PID 1: wrapper that run the command
PID 6 or 7: forked command passed to the wrapper

I’m not sure why sometimes the PID would be 6 and other times 7, but this causes bit of a problem since if you executed a command like:

ls -d /proc/[0-9]*

You might get a cached result, which doesn’t represent the PIDs that are running in the context of your next command.

So like most, I went to stackoverflow and found this stackoverflow post it can be done by setting ns_last_pid

• Open /proc/sys/kernel/ns_last_pid and get fd
• flock it with LOCK_EX
• write PID-1
• fork

But you can’t set this in a docker container unless you run it privileged, which is not a great idea for running arbitrary commands passed in by the Internet.

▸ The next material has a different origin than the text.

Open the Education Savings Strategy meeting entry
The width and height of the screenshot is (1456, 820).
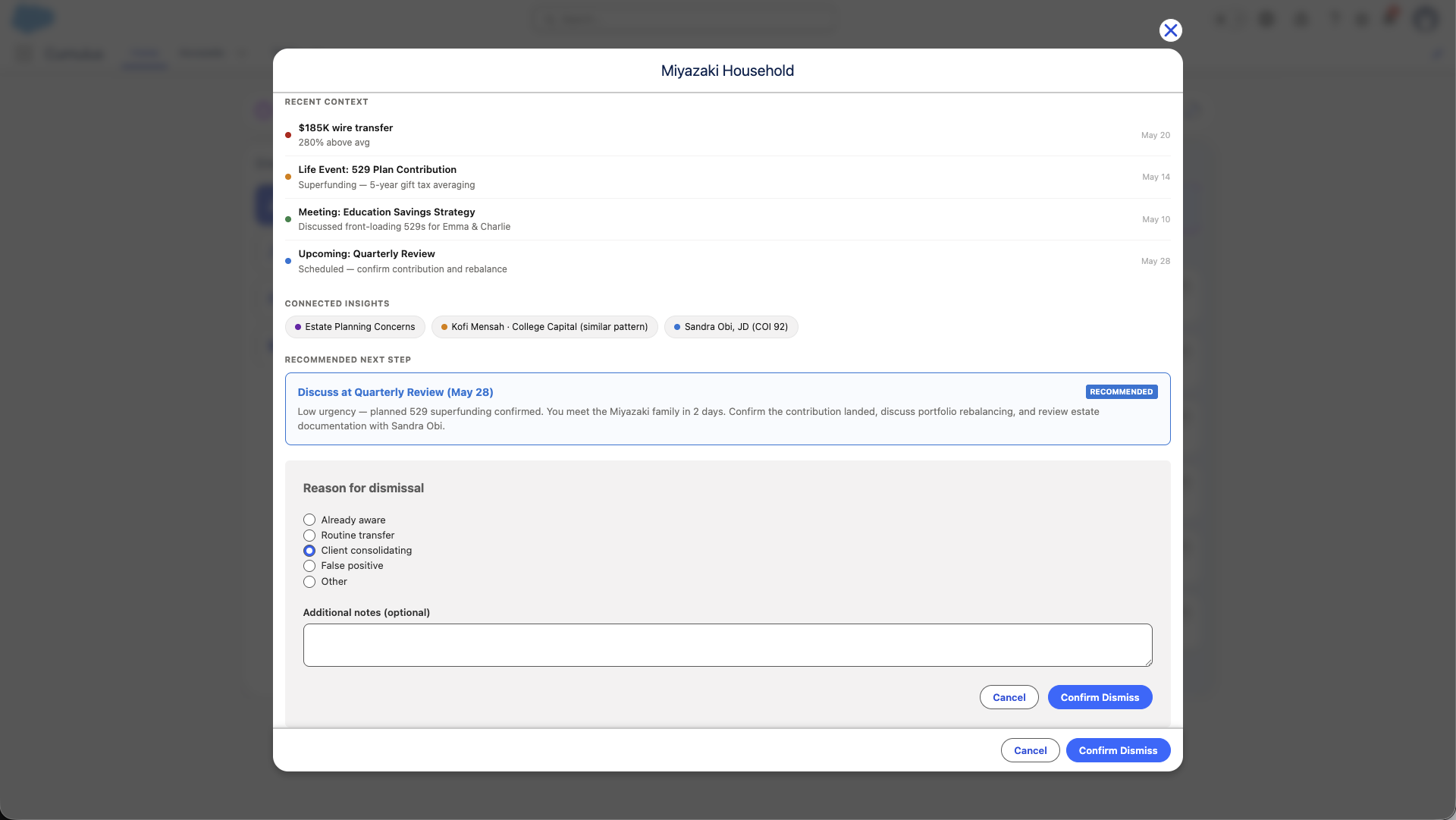click(x=727, y=219)
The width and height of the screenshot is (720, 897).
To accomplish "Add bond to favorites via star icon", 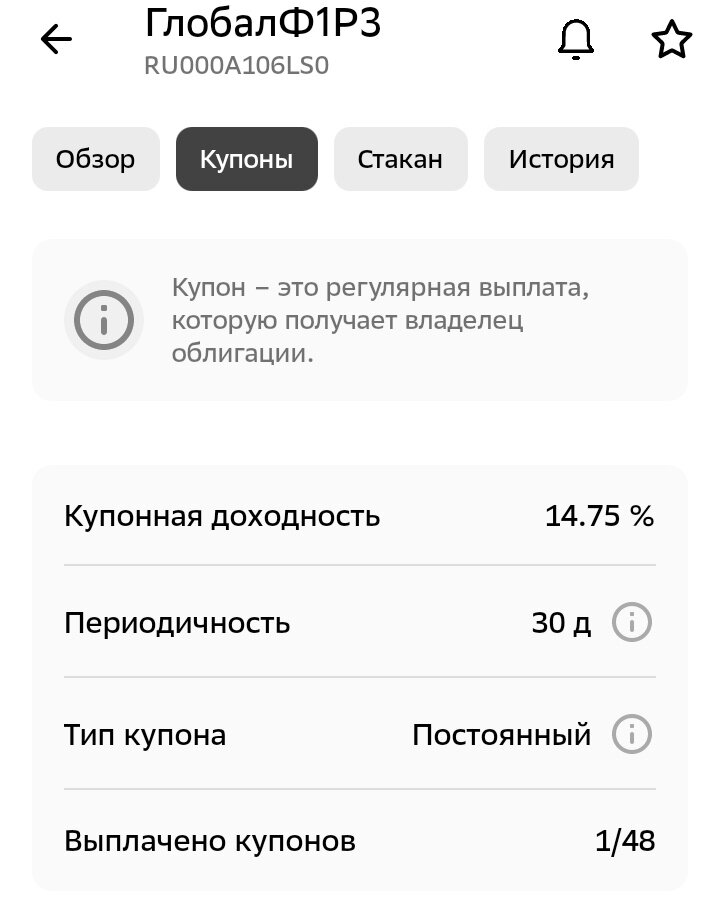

Instead, this ended up getting solved with a very boring solution. For challenges where we need a running process, the wrapper cycles through all the PIDs up to PID number 41, and then forks the process that needed to be killed. The logic is quite simple, and looks something like this:

proc start*(oopsProc: var OopsProc, prog: string = OOPS_PROG, targetPid: int = 42) =
  if not oopsProc.slug.startsWith("oops"):
    return

  while true:
    let p = startProcess(
      command=OOPS_PROG, args=["-t", "0"], options={poUsePath}
    )
    let _ = p.waitForExit()
    p.close

    if p.processId == targetPid - 1:
      break

  oopsProc.p = startProcess(
    command=OOPS_PROG, options={poUsePath}
  )
  oopsProc.pid = oopsProc.p.processId

This is how for challenge “kill a process”, the answer is always kill -9 42!